Gubernur DKI Jakarta, Pramono Anung, mengungkapkan dampak ledakan yang terjadi di SMAN 72 Jakarta, Kelapa Gading, pada Jumat (7/11) ternyata lebih serius dari perkiraan. Banyak siswa kini mengajukan permintaan pindah sekolah pascainsiden tersebut. Ledakan tragis itu sendiri telah melukai puluhan orang, termasuk sejumlah siswa, dengan sebagian besar mengalami gangguan pendengaran, luka bakar ringan, bahkan trauma saluran pencernaan.
“Ternyata dampaknya juga di luar dugaan saya. Banyak siswa yang kemudian minta pindah sekolah,” kata Pramono saat ditemui di Gedung Kemendikdasmen, Senayan, Jakarta Pusat, Minggu (16/11). Ia menekankan pentingnya penanganan yang cermat terhadap situasi ini guna mencegah dampak psikologis yang berkepanjangan bagi para korban. “Nah, inilah yang juga menjadi pikiran. Saya sudah minta kepada sekolah dan termasuk Ibu Kepala Dinas Pendidikan (Nahdiana) ini dirumuskan secara baik. Karena saya enggak mau kemudian dampaknya sampai panjang, begitu kan,” lanjutnya, menggarisbawahi urgensi keputusan yang matang.
Menyusul insiden yang mengguncang SMAN 72 Jakarta, pihak sekolah bersama orang tua murid dijadwalkan akan mengadakan pertemuan krusial pada Senin (17/11). Agenda utama pertemuan ini adalah untuk menentukan metode pembelajaran ke depan, apakah akan tetap dilanjutkan secara daring atau kembali ke sistem tatap muka. “Hari Senin besok mereka akan mengundang para murid dan juga guru, untuk diberikan pilihan.

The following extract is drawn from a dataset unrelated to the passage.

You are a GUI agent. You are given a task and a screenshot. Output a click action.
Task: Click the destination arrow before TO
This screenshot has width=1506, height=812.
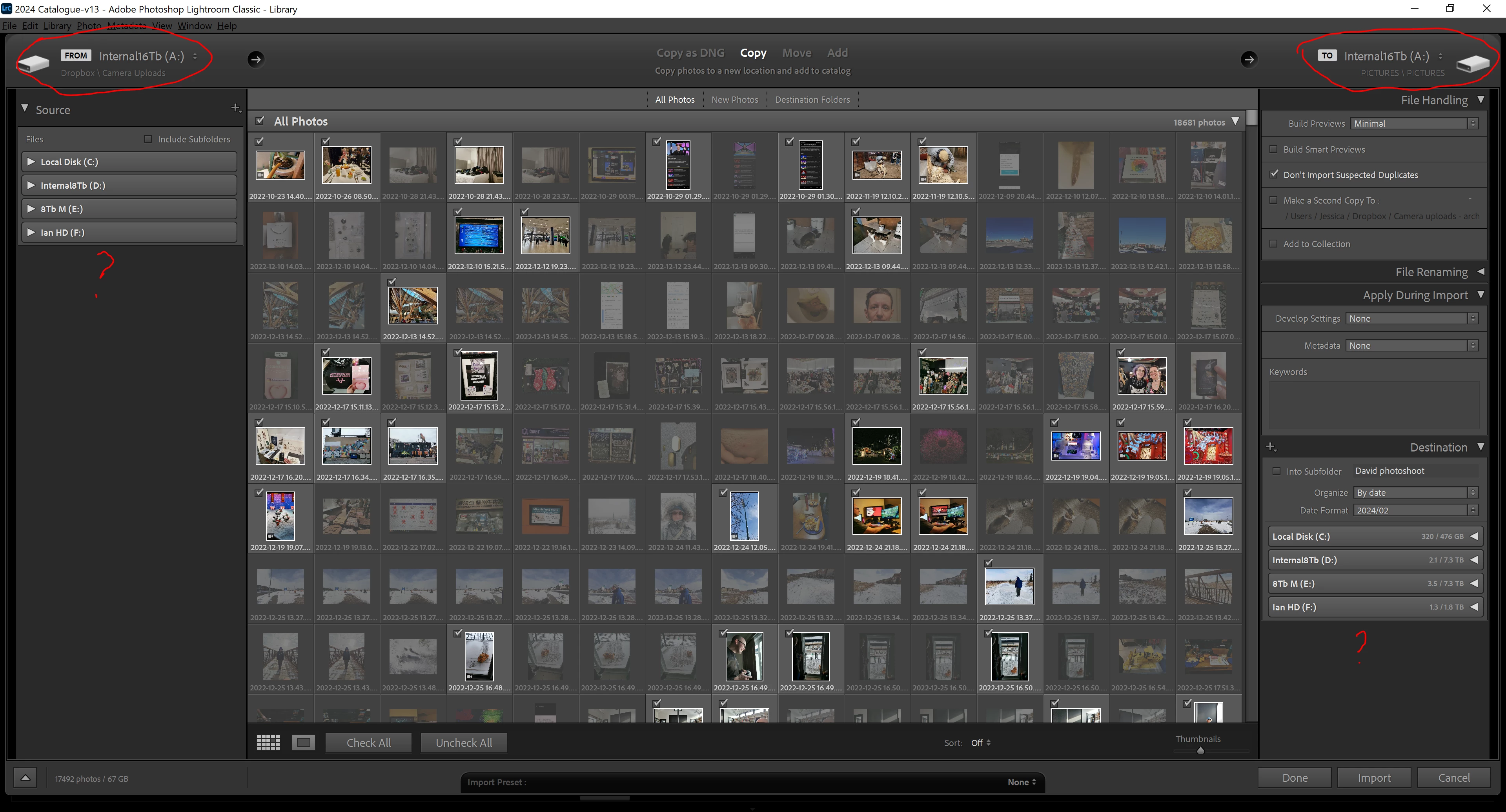pos(1248,59)
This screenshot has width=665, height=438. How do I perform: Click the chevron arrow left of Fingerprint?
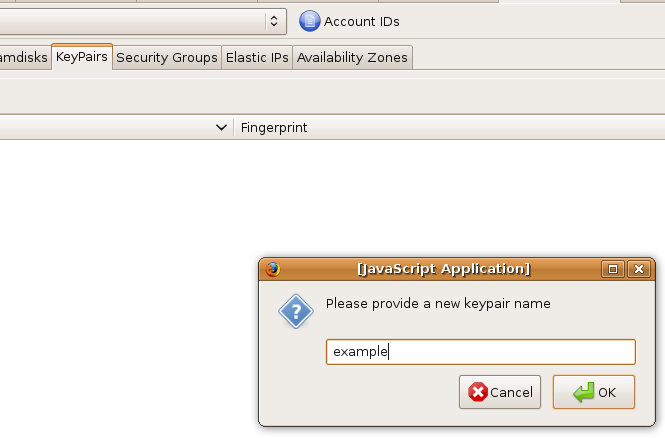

Apakah mereka akan sekolah langsung atau melalui daring,” ujar Pramono, mengindikasikan bahwa suara siswa dan orang tua akan menjadi pertimbangan utama.
Gubernur Pramono Anung juga membagikan pengalamannya bertemu langsung dengan Kepala SMAN 72 pada Sabtu (15/11). Dalam pertemuan itu, ia secara tegas meminta agar keputusan mengenai model pembelajaran dirancang dengan sangat hati-hati, mengingat kondisi psikologis sebagian siswa yang masih belum sepenuhnya pulih dari trauma ledakan. “Saya sampaikan kepada Ibu Kepala Sekolah, batas waktu untuk pembelajaran yang pakai daring, itu kan sampai dengan hari Senin,” imbuhnya, menyoroti batas waktu penting untuk evaluasi.
Lebih jauh, Pramono menyinggung fenomena maraknya penggunaan gawai di kalangan pelajar serta minimnya swasensor sebagai faktor yang dapat memicu kejadian serupa seperti di SMAN 72. “Kejadian di SMA 72 itu membuka mata kita semua bahwa swasensornya enggak ada dan itu memang kebetulan ketika kejadian kan saya termasuk yang pertama datang,” ucap Pramono, berbagi pengamatannya langsung. Ia bahkan sempat berinteraksi dengan terduga pelaku saat berada di rumah sakit, menekankan bahwa insiden semacam ini tidak boleh terulang kembali.

Sementara itu, dari pihak sekolah, Kepala Sekolah SMAN 72, Tetty Helena Tampubolon, menegaskan bahwa pembelajaran tatap muka belum akan dimulai pada Senin (17/11). Kegiatan belajar mengajar masih akan terus dilakukan secara daring, sembari menanti keputusan bersama dari orang tua terkait pilihan model pembelajaran pasca-ledakan. Tetty menjelaskan bahwa pendekatan kehati-hatian ini diambil karena sebagian besar siswa masih merasakan dampak trauma. Sekolah berkomitmen untuk tidak memaksakan siswa kembali ke pembelajaran luring jika kondisi psikologis mereka belum memungkinkan. “Apa pun yang terjadi. Kita kan belum bisa memastikan mereka harus seluruhnya belajarnya luring ya, karena kalau mereka belum itu, semuanya masih ada sebagian yang kondisinya, traumanya masih ada,” tegasnya, menjamin prioritas pada pemulihan siswa.